Are You ‘Misliving’?

William Irvine’s The Guide To The Good Life is an attempt to reinvent Stoicism for the 21st Century. Irvine argues that everyone should have a philosophy of life that includes specific strategies for achieving their primary objective(s) in life. Absent an intentional plan, at the end of life, people will regret that they have “mislived”.

Put differently, one should live intentionally, not spontaneously. He acknowledges few people do so mostly because of the “endless stream of distractions” that keeps them from clarifying what’s most important. And he made that point before social media and streaming television both exploded.

If pressed though, I’m guessing Irvine would acknowledge rewarding times in his life when he acted spontaneously, when he said yes to an unexpected invitation or adventure.

I wonder if the answer to the dilemma of just how intentional to be in planning one’s life lies in the tides, meaning there should be some sort of natural ebb and flow between intentionality and spontaneity.
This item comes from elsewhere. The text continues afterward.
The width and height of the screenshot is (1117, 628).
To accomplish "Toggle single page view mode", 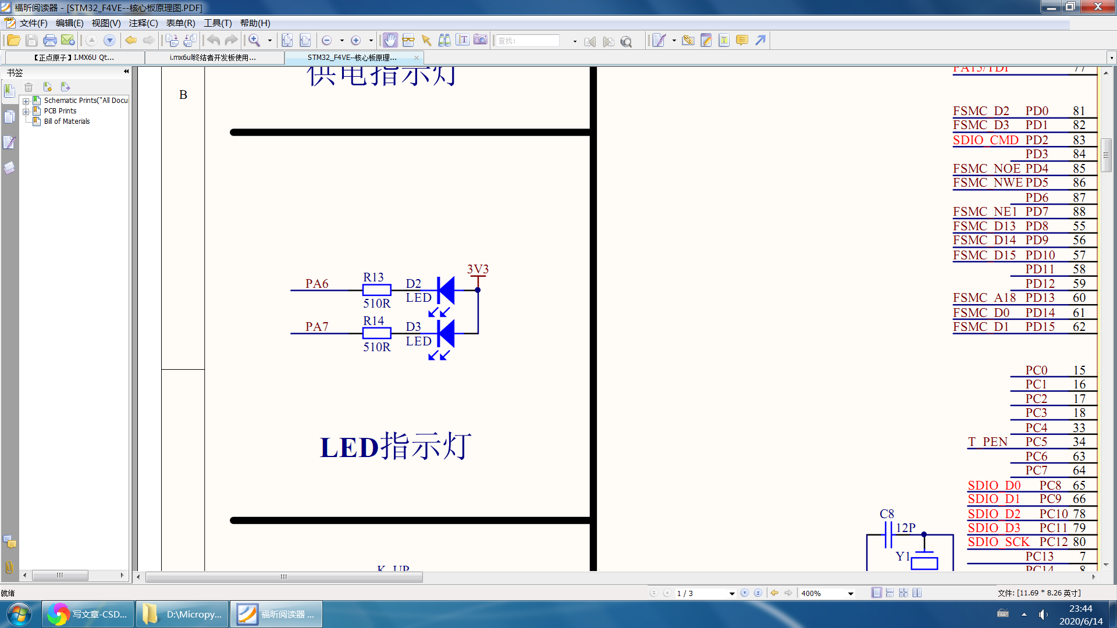I will (x=877, y=593).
The older other people and I get, the more set we become in our daily routines. Losing some of our youthful spontaneity, we should carefully consider the improvisors’ dictum of always saying YES. Okay, “always” is unrealistic, but what about “more often”?

A LOT of my acquaintances and friends have died lately, almost all of them from cancer, a scourge we may be sleeping on amidst the endemic. Being my age, their deaths have got me thinking about my own.

Despite not having an explicit philosophy of life, if I die sometime soon, and have time to reflect on my six decades*, I wouldn’t at all think I had mislived. Quite the opposite. I would be grateful for all the meaningful friendships; all the socially redeeming work; and all the fond memories of things including athletics, traveling, and especially family.

Lately, I’ve felt a deep and profound sense of contentment for most everything including my new and improved health, our home, and the natural environment in which it sits.

That very spiritual sense of contentment doesn’t have to conspire against saying YES to new invitations and adventures does it? To continual growth?

Presently, I’m most interested in personal growth. Professionally there’s nothing I feel a need to accomplish. My plan is to spend my remaining days learning to listen more patiently and empathetically to others—whether the Good Wife, my daughters, you, my students, everyone. That could easily take several more decades. Guess I should keep exercising and eating healthily.